While this sounds like a piece of cake, you should think twice. If you store a full path to the file, what happens if you access your database from a different computer? If you (or the IT guys of your department) keep the offprints on a web server and have to move the server to a different machine? Will you still be able to access your offprints? Keep in mind that changing the paths of several thousand references does not sound like much fun.
refdb uses a simple feature to take most of the hassle out of this. The URLs used in the HTML pages generated by refdb are made up of two components: A (potentially variable) root path and a (supposedly static) relative path. What you store along with the reference is only the relative path. The root path can be provided to refdbc as a command-line option or by a setting in its configuration file.
Let's look at an example. You keep your PDF and Postscript offprints in ~/references/ and subdirectories thereof, so the full path of one example file might be /home/markus/references/surgery/miller1999cirrhosis.pdf. Of course you could keep all files in one subdirectory, but this example shows that you're not limited to that. The AV field for this reference should then read:
AV - PATH:surgery/miller1999cirrhosis.pdf |
The appropriate setting for the root path for local access is /home/markus/references/, as simple concatenation of these paths would return the full path of the file in question (please note the trailing slash in the root path). The following entry in your ~/.refdbcrc configuration file would set this as your default pdfroot:
pdfroot /home/markus/references/ |
Now you're doing some interesting lab work. You're way too lazy to walk over to your office but you still need that offprint real quick. Just go ahead and mount your drive remotely (you might need root permissions to do that):
~$ mount dogear:/home /mnt |
assuming that your box is named "dogear". Your references directory is now accessible as /mnt/markus/references.

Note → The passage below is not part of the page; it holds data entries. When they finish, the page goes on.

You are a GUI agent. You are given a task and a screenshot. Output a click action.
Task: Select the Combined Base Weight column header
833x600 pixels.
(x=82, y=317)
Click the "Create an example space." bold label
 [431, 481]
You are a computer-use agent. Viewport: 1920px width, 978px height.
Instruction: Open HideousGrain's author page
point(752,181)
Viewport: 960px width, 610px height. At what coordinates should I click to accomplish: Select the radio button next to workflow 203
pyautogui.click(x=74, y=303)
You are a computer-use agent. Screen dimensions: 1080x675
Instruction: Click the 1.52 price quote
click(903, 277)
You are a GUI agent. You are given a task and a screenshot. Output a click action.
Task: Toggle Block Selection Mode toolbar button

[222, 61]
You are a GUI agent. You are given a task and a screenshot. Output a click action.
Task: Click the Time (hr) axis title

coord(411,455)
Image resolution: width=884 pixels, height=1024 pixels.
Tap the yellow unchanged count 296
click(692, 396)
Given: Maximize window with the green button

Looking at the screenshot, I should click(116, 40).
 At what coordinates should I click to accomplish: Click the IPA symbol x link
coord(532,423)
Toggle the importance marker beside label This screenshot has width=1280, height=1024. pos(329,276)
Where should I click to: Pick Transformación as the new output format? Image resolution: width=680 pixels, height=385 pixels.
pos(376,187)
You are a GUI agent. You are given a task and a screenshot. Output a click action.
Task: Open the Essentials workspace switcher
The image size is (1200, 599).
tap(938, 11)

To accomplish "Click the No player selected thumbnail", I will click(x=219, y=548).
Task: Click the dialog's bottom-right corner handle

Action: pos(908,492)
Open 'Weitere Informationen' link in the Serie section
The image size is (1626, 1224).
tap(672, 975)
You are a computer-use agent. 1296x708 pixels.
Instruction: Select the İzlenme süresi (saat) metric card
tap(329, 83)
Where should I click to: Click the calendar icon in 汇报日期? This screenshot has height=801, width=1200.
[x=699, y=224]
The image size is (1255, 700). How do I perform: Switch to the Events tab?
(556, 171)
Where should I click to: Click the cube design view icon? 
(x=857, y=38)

All you need to do is to start refdbc with the -R option set to this new pdfroot:
~$ refdbc -R /mnt/markus/references |
For the current session you will be able to access your offprints with a mouseclick in the HTML query output although you use a different computer.
Along the same lines, if your department convinces you to donate all offprints to a central repository which will be made accessible through a web server, all you need to do is to change your ~/.refdbcrc accordingly:
pdfroot http://serverbox.labnet/offprints/markus/ |
assuming that the web server is accessible with the host name "serverbox.labnet" in your local network and that you get your own subdirectory, thus keeping your subdirectory structure intact.
You've learned earlier in this tutorial that you can display refdbc query results in a web browser. The HTML that refdb creates is suitable for use with CSS stylesheets. By default, an example stylesheet (installed as /usr/local/share/refdb/css/refdb.css) is used for this purpose. If you don't like how the HTML output looks, you can hack your personal stylesheet and use that instead.
It is probably the easiest way to get a copy of the default stylesheet and edit that:
~$ cp /usr/local/share/refdb/css/refdb.css ~/ |
Then use your favourite text editor to change the visual appearance of the HTML pages. In order to test your new stylesheet you need to tell refdbc about it with the -G option:.
~$ refdbc -G /home/markus/refdb.css |
Now you can retrieve some references in HTML format and save them to a file:
refdbc: getref -o test.html -t html :ID:<10 |
Now open the file test.html in your web browser and see whether you like it. You can change the stylesheet and redisplay the file until you like the results.
To make your new stylesheet the permanent default, add the following line to your ~/.refdbcrc:
cssurl /home/markus/refdb.css |
If you have access to a web server in your local network, you could leave your stylesheet there and enter its URL as the cssurl value. This way you could enjoy the benefits of your stylesheet from any computer in your local network.